Book - The Rainmaker - John Grisham

Luxury - a tv that shows football


----------



## robert@fm (Oct 15, 2019)

Due to all my health problems, I don't think I would survive very long on a desert island, and even less time on a dessert island.

There were at least two other mistakes in the OP; _Nights_ in White Satin (from an album about a day); and "In the Hall of the Mountain King" is from Peer Gynt --- I don't think it's the same _composer_, as Fingal's Cave, it certainly isn't the same work.


----------



## robert@fm (Oct 15, 2019)

And in accordance with my sig, I made a mistake in the above post.


----------



## mikeyB (Oct 16, 2019)

1. Maya - Incredible String Band
2. Crossroads (live) - Cream
3. Crying To The Sky - BeBop Deluxe
4. Final movement from Beethoven’s 9th
5. And You And I - Yes
6. Echoes - Pink Floyd
7. Brain Dead - Pink Floyd
8. Steppin’ Out - John  Mayall and the Bluesbreakers.
9. Mood Indigo - Duke Ellington
10. When An Old Cricketer Leaves The Crease - Roy Harper

Broke the rules with ten, but I couldn’t bear to miss any out


----------



## C&E Guy (Oct 16, 2019)

robert@fm said:


> Due to all my health problems, I don't think I would survive very long on a desert island, and even less time on a dessert island.
> 
> There were at least two other mistakes in the OP; _Nights_ in White Satin (from an album about a day); and "In the Hall of the Mountain King" is from Peer Gynt --- I don't think it's the same _composer_, as Fingal's Cave, it certainly isn't the same work.
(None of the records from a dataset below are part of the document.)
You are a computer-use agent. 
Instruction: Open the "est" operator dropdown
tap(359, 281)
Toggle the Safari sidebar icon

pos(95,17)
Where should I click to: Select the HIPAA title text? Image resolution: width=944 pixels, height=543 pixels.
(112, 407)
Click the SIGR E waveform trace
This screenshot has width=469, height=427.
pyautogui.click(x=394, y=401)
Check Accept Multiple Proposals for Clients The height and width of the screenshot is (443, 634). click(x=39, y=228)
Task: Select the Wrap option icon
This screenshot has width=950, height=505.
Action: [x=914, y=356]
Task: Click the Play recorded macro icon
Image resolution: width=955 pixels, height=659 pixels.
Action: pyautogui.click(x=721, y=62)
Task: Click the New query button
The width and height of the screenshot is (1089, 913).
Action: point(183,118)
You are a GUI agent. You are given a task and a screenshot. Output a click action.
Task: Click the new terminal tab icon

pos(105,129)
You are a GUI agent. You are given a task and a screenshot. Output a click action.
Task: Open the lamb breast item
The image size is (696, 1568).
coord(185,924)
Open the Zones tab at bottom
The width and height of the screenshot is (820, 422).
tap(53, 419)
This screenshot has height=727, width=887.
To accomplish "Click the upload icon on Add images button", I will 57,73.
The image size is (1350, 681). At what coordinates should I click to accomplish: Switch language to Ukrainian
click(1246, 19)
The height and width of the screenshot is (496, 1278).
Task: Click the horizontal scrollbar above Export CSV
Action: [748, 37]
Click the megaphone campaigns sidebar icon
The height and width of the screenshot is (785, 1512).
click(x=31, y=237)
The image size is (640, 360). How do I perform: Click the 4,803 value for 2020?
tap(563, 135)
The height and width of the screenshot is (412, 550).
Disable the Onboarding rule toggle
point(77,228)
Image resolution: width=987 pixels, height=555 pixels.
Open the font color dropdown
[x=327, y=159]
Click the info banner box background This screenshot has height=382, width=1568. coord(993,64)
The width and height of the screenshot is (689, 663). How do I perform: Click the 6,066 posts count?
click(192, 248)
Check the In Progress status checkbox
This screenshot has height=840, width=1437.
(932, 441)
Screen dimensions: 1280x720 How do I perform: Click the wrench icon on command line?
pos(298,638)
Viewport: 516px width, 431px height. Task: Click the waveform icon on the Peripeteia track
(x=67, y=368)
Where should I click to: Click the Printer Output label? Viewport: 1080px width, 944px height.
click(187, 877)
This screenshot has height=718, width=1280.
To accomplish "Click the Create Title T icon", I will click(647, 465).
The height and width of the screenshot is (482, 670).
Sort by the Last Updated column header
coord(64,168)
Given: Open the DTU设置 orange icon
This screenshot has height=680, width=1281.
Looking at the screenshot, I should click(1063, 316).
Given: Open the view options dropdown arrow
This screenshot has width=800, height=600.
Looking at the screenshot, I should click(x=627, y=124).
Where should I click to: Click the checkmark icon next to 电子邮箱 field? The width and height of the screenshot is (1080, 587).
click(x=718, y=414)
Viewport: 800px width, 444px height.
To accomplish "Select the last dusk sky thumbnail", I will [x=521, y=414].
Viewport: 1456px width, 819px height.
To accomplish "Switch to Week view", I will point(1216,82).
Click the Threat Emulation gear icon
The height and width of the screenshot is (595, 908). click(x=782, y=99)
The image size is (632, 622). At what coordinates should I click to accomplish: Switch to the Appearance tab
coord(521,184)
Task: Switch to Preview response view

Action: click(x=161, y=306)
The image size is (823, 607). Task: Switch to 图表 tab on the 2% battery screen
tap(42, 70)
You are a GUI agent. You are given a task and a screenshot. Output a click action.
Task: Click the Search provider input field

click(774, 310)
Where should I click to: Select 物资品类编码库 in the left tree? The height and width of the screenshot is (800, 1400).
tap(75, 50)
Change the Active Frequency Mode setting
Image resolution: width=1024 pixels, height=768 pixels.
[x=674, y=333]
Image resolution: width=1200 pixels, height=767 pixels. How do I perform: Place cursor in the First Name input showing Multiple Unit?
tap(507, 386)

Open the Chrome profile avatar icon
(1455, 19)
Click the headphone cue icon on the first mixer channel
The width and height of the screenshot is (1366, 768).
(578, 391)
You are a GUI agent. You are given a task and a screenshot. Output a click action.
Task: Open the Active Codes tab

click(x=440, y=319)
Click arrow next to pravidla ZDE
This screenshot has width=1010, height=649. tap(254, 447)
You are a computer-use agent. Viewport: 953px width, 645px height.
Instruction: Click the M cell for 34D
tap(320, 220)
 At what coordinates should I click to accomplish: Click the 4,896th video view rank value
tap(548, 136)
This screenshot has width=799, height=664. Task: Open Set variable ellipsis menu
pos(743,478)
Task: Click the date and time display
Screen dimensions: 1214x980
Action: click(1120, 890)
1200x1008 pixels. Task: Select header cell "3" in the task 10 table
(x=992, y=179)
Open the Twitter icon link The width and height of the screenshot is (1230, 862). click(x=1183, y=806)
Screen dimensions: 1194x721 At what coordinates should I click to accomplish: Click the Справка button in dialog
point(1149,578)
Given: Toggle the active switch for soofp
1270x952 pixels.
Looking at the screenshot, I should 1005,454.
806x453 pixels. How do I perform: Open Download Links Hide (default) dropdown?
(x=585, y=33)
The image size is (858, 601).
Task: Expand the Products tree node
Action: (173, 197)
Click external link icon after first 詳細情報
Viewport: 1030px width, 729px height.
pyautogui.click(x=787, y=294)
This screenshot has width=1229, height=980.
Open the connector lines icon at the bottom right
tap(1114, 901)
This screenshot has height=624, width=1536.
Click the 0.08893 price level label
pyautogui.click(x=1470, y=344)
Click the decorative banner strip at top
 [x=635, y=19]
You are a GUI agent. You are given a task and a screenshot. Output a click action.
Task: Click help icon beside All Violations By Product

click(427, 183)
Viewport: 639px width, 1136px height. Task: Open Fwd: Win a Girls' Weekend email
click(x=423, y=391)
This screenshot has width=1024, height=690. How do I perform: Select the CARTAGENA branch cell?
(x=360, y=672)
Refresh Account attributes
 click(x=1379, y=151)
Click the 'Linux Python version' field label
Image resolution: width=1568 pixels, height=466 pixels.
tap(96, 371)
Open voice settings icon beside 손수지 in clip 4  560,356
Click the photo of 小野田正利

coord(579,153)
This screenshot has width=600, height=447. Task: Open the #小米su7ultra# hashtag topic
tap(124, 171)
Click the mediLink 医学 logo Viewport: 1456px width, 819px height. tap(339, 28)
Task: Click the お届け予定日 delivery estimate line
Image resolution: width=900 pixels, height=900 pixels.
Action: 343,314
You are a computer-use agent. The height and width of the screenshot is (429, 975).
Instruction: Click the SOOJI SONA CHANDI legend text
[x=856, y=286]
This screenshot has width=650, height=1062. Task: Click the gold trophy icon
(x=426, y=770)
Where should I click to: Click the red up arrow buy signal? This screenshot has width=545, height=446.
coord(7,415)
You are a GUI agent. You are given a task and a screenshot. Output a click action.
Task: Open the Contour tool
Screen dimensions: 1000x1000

Fingal's Cave (visited it in 1986) is from Mendelsson's Hebrides Overture.


----------



## Chris Hobson (Nov 4, 2019)

Tarkus -  Emerson Lake & Palmer.
Toccata Adagio & Fugue in C Major - JS Bach.
Symphony No. 6 Pastoral - LV Beethoven.
Pictures at an Exhibition - M Mussorgsky.
Ashes - The Struts.
Too High Alone - Katie Spencer.
Brighton Rock - Queen.
Emerald - Thin Lizzy.
Time - Pink Floyd
Overture to the Marriage of Figaro - WA Mozart.
My taste is so wide and eclectic that it is really impossible to narrow it down to just ten. These are the ones that I thought of just now, but if you ask me again tomorrow it would probably be a different set of choices.


----------



## Lizzzie (Nov 11, 2019)

Love this!

Barnard castle march - cos i used to play it at the start of every band session

Albenez Tango - arranged for viola and piano.   Yes it exists and the viola gets to shine.

Bohamian rhapsody - headbanging.  Uni.  Cheesy rock nights.   Oh yes.

The Cranberries - in your hands?  The only good thing to come out of a relationship with a very unsuitable guy at college.

Shotgun - for the kids

South Wales gay men's chorus - South Pacific there is nothing like a dame.  Youtube this.  Im a massive fan of these boys.

The Gay Gordon's tune.  Best folk dance ever.

The andante from 2nd movement Beethoven  in D opus 28.   I learned it for my gr8 piano as a kid and still love to play it.   It's probably all I can play.


----------